GOAL OF THE EXERCISE: Show all lines from the data that include the word "computer".

━━━ INPUT MATERIAL ━━━

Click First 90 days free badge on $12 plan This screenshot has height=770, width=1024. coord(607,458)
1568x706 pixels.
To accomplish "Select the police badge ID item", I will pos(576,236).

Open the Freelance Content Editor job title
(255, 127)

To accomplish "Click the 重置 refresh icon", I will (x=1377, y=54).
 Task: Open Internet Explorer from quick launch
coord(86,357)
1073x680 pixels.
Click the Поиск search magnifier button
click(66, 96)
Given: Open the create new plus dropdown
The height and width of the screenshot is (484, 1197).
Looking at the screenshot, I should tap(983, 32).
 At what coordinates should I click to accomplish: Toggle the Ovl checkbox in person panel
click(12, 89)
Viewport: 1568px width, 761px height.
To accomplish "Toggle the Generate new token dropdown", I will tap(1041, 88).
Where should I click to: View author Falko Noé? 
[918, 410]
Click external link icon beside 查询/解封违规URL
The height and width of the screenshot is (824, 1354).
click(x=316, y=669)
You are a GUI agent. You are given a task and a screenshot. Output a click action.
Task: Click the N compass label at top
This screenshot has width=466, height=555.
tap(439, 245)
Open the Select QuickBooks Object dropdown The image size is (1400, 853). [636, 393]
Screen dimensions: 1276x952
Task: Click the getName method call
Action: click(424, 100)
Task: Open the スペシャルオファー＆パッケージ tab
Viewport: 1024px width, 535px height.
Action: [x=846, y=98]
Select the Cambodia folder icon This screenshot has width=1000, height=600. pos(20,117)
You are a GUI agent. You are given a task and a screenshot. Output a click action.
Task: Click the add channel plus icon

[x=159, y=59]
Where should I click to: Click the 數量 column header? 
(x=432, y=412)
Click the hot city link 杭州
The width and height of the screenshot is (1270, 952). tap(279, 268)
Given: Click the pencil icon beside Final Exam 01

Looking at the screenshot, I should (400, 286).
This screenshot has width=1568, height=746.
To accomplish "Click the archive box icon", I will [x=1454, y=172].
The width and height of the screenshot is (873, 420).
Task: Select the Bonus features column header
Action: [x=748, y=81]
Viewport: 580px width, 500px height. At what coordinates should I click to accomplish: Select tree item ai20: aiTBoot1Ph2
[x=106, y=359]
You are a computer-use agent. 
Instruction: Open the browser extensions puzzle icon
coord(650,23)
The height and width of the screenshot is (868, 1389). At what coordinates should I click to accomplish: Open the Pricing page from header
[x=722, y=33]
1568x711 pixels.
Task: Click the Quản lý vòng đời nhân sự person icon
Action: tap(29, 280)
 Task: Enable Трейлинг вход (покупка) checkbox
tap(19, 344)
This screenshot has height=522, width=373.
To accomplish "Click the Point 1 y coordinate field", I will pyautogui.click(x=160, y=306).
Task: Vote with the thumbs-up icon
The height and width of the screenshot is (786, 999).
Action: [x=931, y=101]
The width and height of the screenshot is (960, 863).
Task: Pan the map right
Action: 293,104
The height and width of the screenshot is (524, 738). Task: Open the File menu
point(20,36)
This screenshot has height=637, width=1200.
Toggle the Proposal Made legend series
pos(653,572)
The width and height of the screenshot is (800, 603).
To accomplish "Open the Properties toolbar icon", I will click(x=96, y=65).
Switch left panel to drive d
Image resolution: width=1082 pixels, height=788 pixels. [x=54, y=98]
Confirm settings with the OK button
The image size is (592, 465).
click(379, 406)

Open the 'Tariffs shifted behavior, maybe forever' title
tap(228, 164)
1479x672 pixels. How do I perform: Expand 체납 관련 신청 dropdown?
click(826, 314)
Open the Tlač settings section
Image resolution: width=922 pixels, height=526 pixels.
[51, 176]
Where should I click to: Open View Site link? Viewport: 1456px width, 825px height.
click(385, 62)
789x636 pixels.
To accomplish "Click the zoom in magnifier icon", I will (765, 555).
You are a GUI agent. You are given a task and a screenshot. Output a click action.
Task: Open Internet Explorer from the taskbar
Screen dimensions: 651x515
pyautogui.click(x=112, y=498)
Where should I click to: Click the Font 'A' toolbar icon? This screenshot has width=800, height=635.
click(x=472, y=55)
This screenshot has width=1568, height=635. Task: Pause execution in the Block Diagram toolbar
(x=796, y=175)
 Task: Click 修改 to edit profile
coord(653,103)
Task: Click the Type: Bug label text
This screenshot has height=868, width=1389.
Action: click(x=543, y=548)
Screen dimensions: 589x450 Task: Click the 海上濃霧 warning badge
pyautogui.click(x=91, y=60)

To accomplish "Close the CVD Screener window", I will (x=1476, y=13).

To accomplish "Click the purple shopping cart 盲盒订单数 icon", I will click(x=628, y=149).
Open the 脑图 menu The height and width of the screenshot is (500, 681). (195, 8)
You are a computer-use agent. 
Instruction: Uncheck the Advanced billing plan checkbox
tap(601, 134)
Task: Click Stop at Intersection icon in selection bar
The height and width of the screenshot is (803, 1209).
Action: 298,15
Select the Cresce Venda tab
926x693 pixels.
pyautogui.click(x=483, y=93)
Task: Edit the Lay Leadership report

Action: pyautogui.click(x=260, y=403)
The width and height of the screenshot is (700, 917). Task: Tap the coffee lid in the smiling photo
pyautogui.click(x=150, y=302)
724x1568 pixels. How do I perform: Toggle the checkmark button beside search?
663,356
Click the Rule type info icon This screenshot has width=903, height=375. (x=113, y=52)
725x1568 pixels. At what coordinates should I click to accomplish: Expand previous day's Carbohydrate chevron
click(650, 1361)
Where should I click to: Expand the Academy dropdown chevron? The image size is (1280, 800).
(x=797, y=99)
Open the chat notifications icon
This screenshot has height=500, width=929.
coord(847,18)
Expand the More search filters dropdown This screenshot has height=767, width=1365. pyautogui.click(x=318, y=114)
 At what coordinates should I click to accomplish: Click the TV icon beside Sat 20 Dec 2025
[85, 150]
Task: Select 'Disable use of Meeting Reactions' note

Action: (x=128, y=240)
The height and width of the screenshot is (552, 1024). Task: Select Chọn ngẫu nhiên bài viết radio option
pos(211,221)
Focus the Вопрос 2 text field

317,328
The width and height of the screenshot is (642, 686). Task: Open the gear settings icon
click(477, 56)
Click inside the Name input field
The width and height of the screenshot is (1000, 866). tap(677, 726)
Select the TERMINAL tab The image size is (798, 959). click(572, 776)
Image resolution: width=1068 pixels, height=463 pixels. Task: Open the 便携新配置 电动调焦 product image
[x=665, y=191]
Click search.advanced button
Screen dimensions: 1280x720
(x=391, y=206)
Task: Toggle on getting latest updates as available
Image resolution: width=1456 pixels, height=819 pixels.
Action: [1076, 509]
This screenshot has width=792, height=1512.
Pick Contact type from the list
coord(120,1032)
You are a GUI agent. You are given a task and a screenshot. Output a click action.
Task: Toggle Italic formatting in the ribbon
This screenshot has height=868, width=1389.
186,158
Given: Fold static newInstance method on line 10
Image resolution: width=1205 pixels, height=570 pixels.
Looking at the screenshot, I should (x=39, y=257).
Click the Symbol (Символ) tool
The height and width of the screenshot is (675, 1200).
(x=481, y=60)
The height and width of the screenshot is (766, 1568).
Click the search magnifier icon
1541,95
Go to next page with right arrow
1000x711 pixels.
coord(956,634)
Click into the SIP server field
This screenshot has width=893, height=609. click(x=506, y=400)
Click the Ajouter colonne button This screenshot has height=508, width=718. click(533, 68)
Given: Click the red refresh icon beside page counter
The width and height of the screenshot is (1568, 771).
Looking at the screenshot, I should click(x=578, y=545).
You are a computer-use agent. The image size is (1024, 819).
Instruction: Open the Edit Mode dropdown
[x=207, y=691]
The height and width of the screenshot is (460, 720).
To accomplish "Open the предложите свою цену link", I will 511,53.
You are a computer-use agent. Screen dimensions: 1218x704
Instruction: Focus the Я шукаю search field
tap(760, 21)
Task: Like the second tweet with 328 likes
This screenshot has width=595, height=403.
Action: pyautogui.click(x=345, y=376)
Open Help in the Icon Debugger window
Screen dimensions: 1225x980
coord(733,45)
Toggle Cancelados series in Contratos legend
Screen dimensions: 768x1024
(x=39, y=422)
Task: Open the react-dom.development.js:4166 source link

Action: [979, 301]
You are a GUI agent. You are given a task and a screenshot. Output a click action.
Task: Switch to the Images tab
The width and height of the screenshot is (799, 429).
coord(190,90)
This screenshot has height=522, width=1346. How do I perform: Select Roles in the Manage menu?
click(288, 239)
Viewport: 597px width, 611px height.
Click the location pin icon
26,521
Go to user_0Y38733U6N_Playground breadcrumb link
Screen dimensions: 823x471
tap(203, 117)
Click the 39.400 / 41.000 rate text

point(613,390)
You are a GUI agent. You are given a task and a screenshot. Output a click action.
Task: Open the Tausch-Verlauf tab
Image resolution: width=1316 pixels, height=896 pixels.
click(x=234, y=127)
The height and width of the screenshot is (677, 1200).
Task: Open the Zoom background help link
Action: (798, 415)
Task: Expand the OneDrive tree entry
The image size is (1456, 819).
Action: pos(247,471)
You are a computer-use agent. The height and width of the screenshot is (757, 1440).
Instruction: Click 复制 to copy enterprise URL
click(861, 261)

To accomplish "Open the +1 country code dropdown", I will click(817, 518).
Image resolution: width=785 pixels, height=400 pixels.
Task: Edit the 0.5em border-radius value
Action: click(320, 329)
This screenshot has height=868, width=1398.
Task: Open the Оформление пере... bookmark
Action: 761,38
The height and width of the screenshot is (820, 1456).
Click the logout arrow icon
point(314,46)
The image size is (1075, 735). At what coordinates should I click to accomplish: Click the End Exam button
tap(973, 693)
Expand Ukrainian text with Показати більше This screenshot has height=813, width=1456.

━━━

WRITTEN RESPONSE:
You are a computer-use agent. 
You are a computer-use agent. 
You are a computer-use agent. The image size is (1024, 819).
You are a computer-use agent. Screen dimensions: 1218x704
You are a computer-use agent. The height and width of the screenshot is (757, 1440).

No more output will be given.